En junio de 1937, en plena guerra civil española, tuvo lugar la Exposición de París. Pablo Picasso y Joan Miró enviaron sus obras Guernica y El segador (también conocida como El payés catalán en rebeldía) respectivamente para que representaran a España en el Pabellón de la República. Suponían el apoyo de los dos grandes artistas al gobierno de republicano. Al acabar la exposición, las dos obras se desmontaron, pero mientras que el Guernica siguió su viaje, El payés catalán en rebeldía desapareció. Y mira que era difícil que un mural gigantesco como aquel, de más de 85 metros de altura, se esfumara para siempre.

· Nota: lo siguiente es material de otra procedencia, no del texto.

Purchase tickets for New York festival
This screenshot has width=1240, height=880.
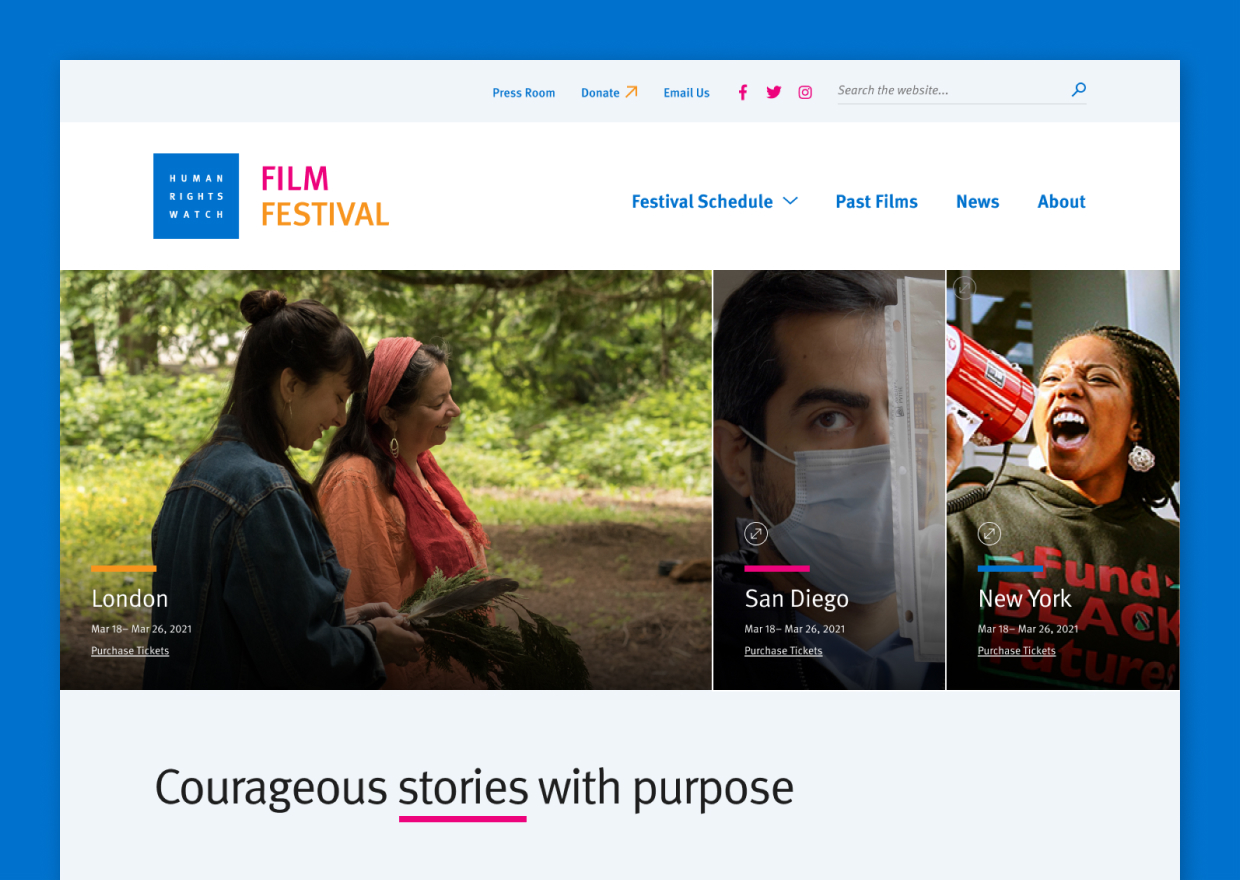[x=1016, y=651]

Miró se sentía muy orgulloso de esta obra, no solo por sus dimensiones sino por lo que significaba. Pero en lugar de pintarlo en un lienzo, lo hizo directamente sobre la pared, en seis paneles de celotex que formaban parte de la estructura del pabellón. El mural se situó en el rellano de la escalera de bajada de la segunda a la primera planta, un lugar bien a la vista del público y con la luz perfecta.

Al acabar la exposición, el mural, que representaba a un payés con su barretina, una hoz y el puño en alto, debía viajar a Valencia, entonces capital del gobierno de la República, al que el catalán había donado su obra. Pero nadie sabe qué fue de aquellos paneles. Desaparecieron sin más o quizá fueran destruidos con la demolición del pabellón. El propio Miró trató de encontrarlos años después, pero fue imposible. Hoy solo quedan algunas fotos en blanco y negro de aquella obra.

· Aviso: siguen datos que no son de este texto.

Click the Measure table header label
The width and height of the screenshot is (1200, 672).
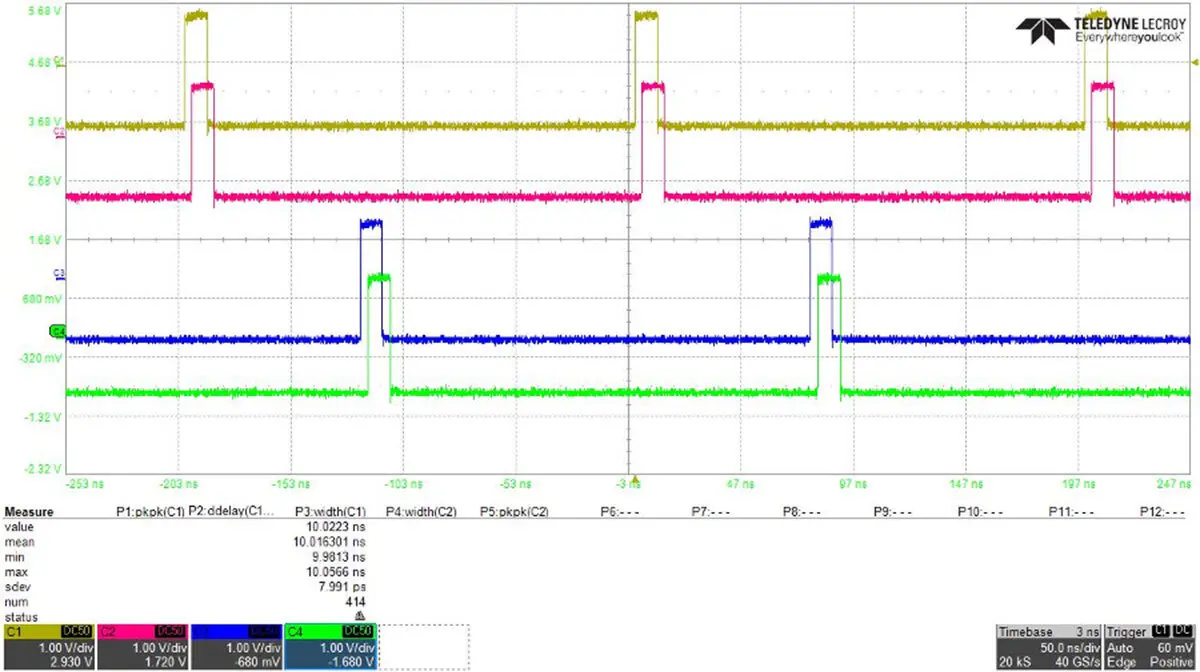[x=30, y=512]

Reproducción del retrato de Winston Churchill, de Graham Sutherland, realizado por Brian Pike (1979)

¿El retrato de Dorian Grey? No, el de Winston Churchill

El pintor Graham Sutherland, que empezaba a ser reconocido como retratistas, recibió un encargo especial en 1954 por parte de Lord Beaverbrook, ex ministro de Producción Aeronáutica y coleccionista de obras de arte. Se trataba de pintar un retrato del primer ministro Winston Churchill para celebrar sus 80 años, que formaría parte de la colección estatal. El día del cumpleaños del veterano político, que se celebraba en Westminster Hall, todo estaba preparado para descubrir el cuadro. Nadie, ni siquiera Churchill, lo había visto antes. Pero cuando por fin se retiró la tela que lo cubría, el ministro enmudeció. Sutherland le había retratado viejo, gordo y encorvado, y aquello no gustó en absoluto al político, que, a pesar de ello, se llevó el cuadro a casa.

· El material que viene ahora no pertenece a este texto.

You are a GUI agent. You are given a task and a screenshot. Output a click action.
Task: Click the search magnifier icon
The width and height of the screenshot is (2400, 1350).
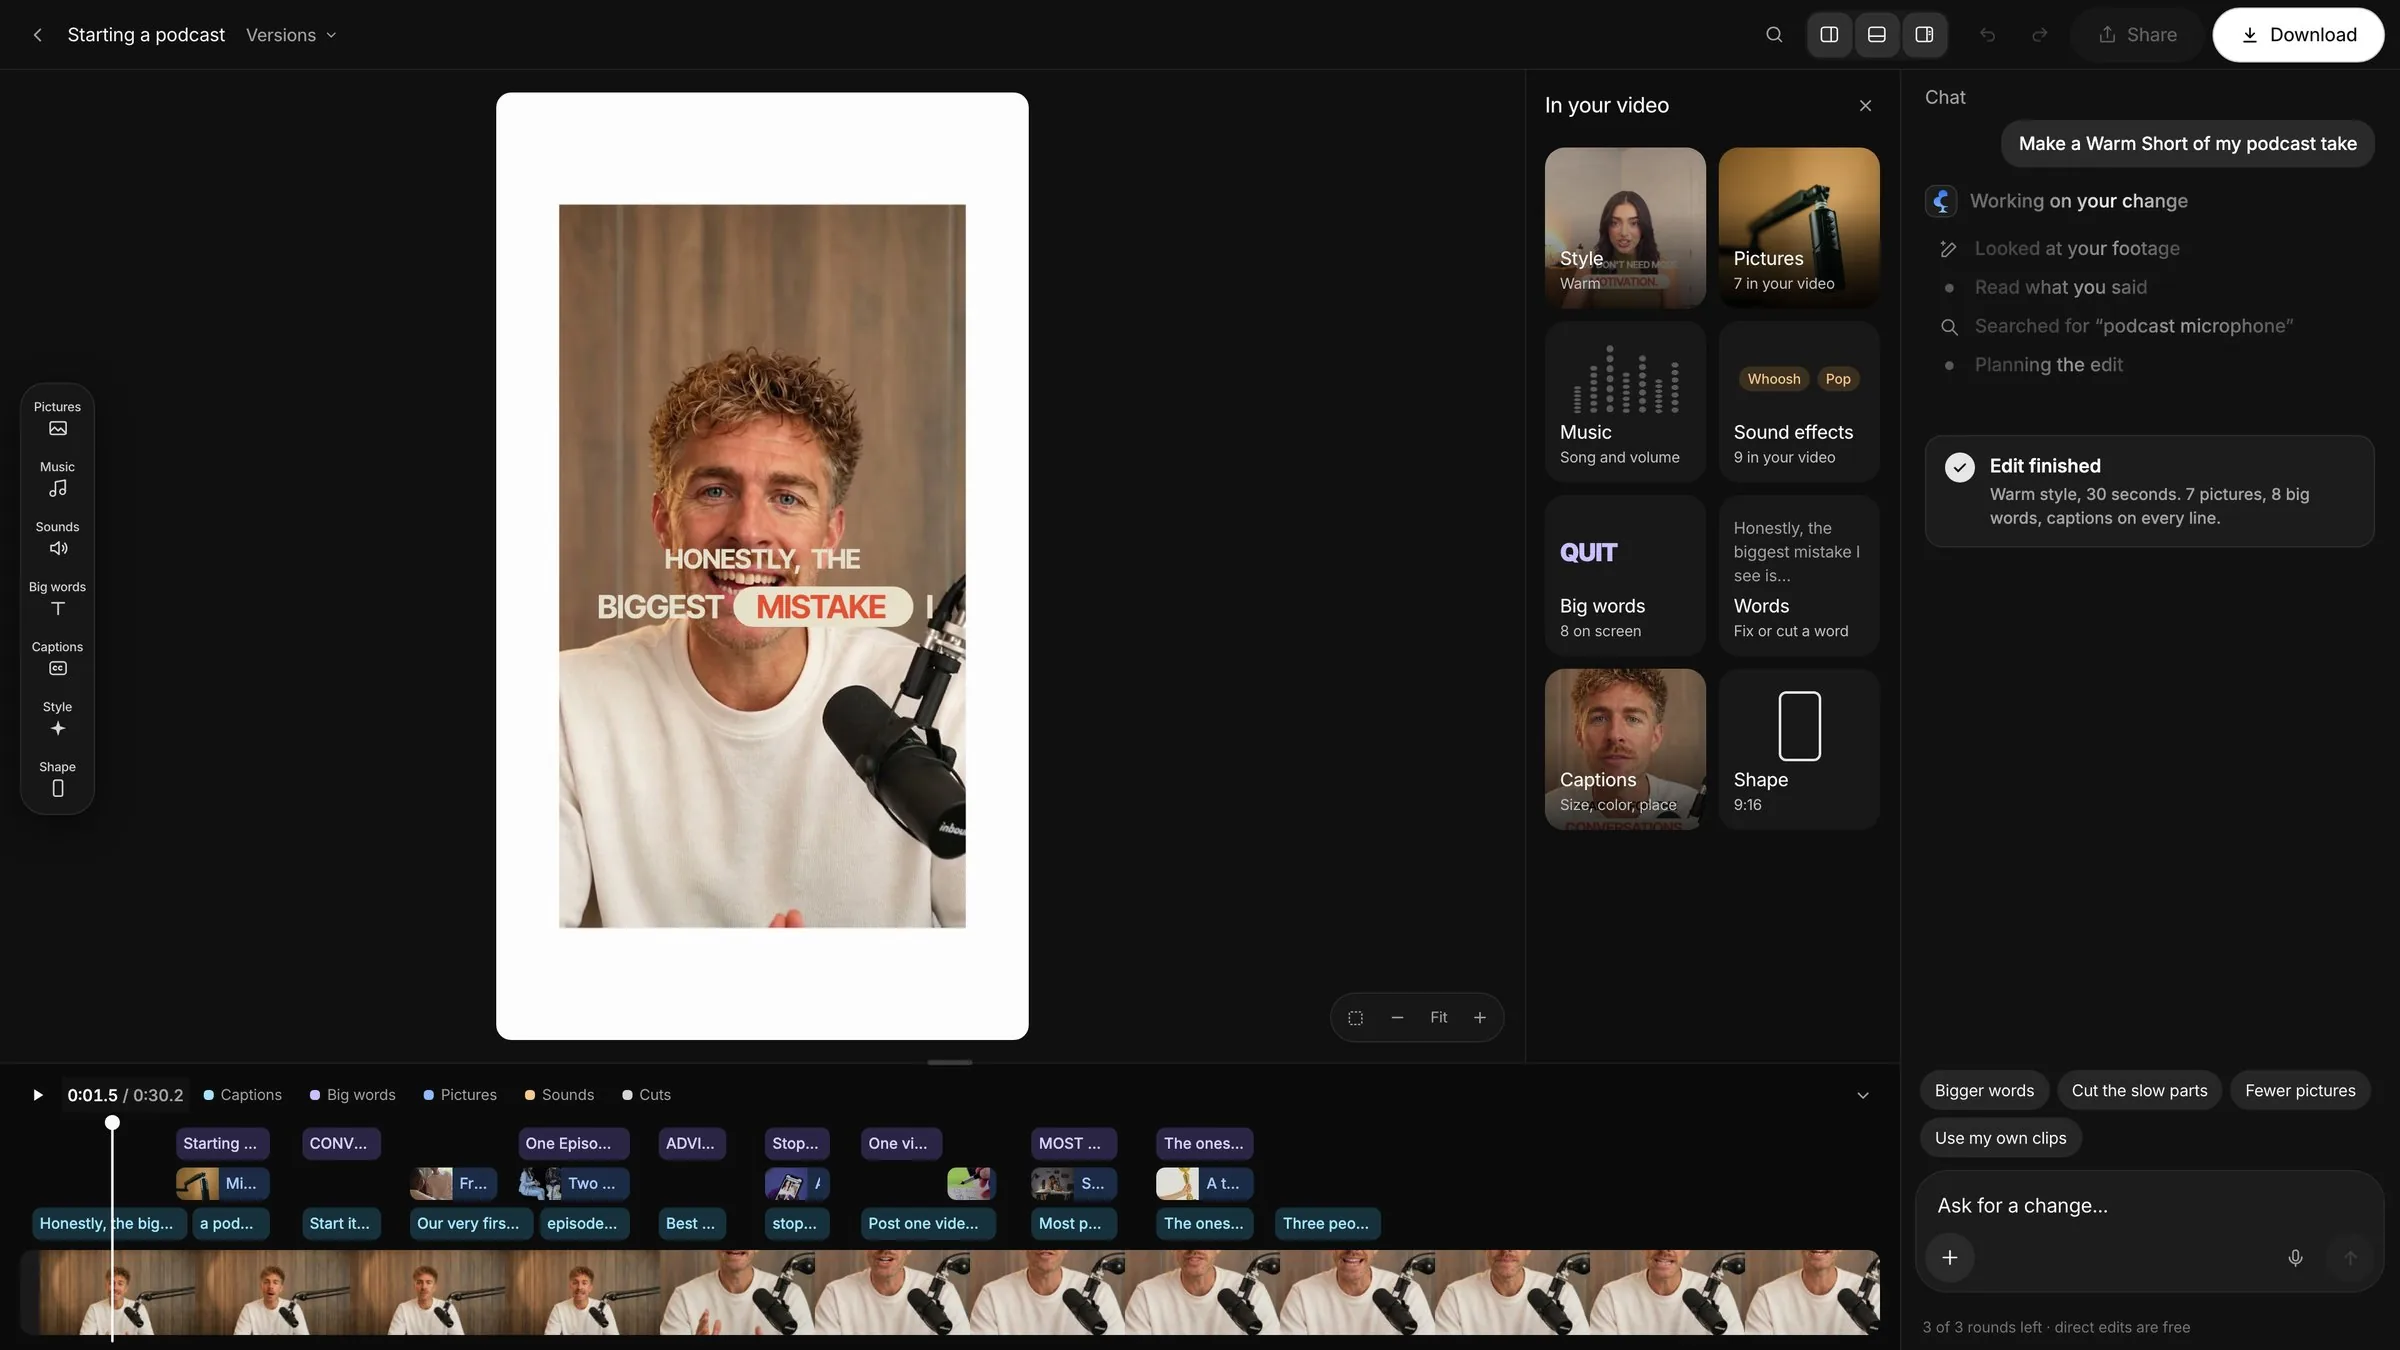(x=1774, y=35)
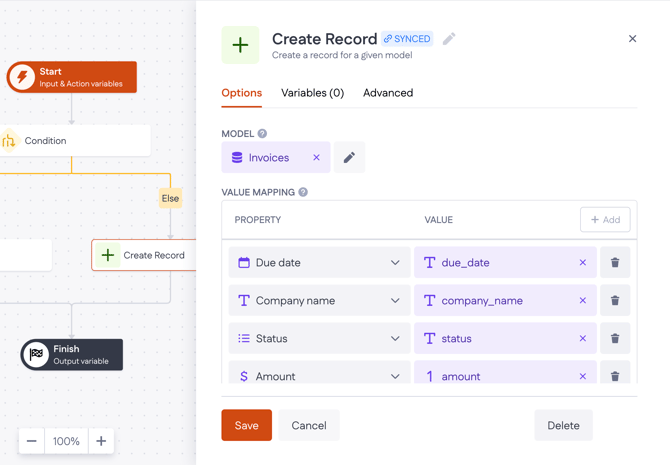Delete the Due date mapping row

tap(615, 263)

Cuando murió en 1965, el Estado reclamó a los herederos de Churchill el cuadro que pintara Sutherland años antes para ser devuelto al patrimonio nacional. Pero la familia tuvo que confesar que el cuadro ya no existía, lo habían destruido porque el viejo primer ministro lo detesteba. Aquello levantó polémica porque la titularidad de la obra era estatal, ya que se había pagado con fondos públicos, y ni Churchill ni su familia tenían derecho sobre ella, y mucho menos a destruirla. Churchill no consiguió, sin embargo, que aquel retrato se olvidara. Aún se conservan los estudios que el artista pintó antes de hacer la versión definitiva del cuadro. Y para ahondar más en su herida, este episodio ha sido inmortalizado en la serie The Crown, que puede verse en Netflix.